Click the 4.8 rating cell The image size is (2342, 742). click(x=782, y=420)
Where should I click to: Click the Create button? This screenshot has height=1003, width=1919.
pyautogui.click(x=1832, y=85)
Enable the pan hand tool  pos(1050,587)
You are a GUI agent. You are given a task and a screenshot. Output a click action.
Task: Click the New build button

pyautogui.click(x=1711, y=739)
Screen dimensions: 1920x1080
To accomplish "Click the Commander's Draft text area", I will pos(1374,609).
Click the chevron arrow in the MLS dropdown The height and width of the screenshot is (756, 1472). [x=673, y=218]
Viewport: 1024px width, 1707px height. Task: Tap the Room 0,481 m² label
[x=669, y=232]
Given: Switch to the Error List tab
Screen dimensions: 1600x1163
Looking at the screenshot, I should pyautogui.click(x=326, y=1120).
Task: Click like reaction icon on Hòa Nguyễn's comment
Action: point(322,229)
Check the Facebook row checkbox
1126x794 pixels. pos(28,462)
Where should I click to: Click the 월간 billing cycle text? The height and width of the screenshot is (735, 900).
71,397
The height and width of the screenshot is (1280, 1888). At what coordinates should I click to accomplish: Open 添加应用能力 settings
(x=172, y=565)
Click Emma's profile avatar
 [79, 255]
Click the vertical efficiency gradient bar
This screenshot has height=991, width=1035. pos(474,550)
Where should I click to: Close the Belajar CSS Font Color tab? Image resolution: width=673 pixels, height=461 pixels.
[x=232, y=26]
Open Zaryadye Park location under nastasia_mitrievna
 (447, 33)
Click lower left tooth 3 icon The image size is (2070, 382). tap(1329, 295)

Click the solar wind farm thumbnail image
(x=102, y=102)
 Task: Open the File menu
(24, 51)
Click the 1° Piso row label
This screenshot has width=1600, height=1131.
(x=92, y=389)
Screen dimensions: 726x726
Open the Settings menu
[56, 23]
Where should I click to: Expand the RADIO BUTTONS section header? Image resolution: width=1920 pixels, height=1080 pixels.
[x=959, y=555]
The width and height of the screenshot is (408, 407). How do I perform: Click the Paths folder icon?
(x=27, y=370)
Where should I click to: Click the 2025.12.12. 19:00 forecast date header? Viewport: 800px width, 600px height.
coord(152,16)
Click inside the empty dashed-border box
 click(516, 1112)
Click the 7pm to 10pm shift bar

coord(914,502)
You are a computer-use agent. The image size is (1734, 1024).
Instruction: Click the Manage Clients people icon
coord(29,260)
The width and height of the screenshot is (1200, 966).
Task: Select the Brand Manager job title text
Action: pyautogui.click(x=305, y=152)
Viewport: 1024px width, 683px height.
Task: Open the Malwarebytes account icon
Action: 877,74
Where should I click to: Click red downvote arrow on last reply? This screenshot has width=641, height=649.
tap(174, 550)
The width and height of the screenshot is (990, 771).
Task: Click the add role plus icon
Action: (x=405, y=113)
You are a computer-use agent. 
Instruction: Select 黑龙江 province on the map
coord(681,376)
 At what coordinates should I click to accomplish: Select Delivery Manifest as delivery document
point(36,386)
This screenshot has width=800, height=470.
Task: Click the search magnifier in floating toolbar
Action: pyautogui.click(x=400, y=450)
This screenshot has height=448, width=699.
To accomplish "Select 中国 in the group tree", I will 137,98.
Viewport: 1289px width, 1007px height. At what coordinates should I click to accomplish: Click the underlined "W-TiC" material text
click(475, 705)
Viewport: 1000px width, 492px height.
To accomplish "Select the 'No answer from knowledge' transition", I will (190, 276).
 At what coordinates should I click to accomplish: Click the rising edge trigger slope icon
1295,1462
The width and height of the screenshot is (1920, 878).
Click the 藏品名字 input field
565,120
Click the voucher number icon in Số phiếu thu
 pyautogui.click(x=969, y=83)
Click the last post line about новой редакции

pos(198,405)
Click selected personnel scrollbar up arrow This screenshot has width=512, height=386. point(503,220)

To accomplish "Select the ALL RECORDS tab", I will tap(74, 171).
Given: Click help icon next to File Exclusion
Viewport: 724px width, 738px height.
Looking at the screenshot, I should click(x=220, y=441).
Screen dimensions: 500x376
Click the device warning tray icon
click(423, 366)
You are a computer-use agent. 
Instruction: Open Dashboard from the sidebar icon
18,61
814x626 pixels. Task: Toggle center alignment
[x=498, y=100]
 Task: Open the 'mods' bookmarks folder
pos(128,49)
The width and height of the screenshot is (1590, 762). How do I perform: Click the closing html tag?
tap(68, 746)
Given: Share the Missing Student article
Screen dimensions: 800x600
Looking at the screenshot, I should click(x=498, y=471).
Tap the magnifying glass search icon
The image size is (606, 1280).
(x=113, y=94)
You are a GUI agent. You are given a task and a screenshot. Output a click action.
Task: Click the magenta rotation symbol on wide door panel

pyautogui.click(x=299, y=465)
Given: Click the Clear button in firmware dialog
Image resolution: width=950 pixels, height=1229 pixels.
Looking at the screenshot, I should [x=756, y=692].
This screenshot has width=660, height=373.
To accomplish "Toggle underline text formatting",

*To be done*:
Format the lines from the start of the records through the line containing "Click the chevron" as a JSON list of strings, one string per line, leaving out blank lines.

*In response*:
[
  "Click the 4.8 rating cell The image size is (2342, 742). click(x=782, y=420)",
  "Where should I click to: Click the Create button? This screenshot has height=1003, width=1919.",
  "pyautogui.click(x=1832, y=85)",
  "Enable the pan hand tool  pos(1050,587)",
  "You are a GUI agent. You are given a task and a screenshot. Output a click action.",
  "Task: Click the New build button",
  "pyautogui.click(x=1711, y=739)",
  "Screen dimensions: 1920x1080",
  "To accomplish \"Click the Commander's Draft text area\", I will pos(1374,609).",
  "Click the chevron arrow in the MLS dropdown The height and width of the screenshot is (756, 1472). [x=673, y=218]"
]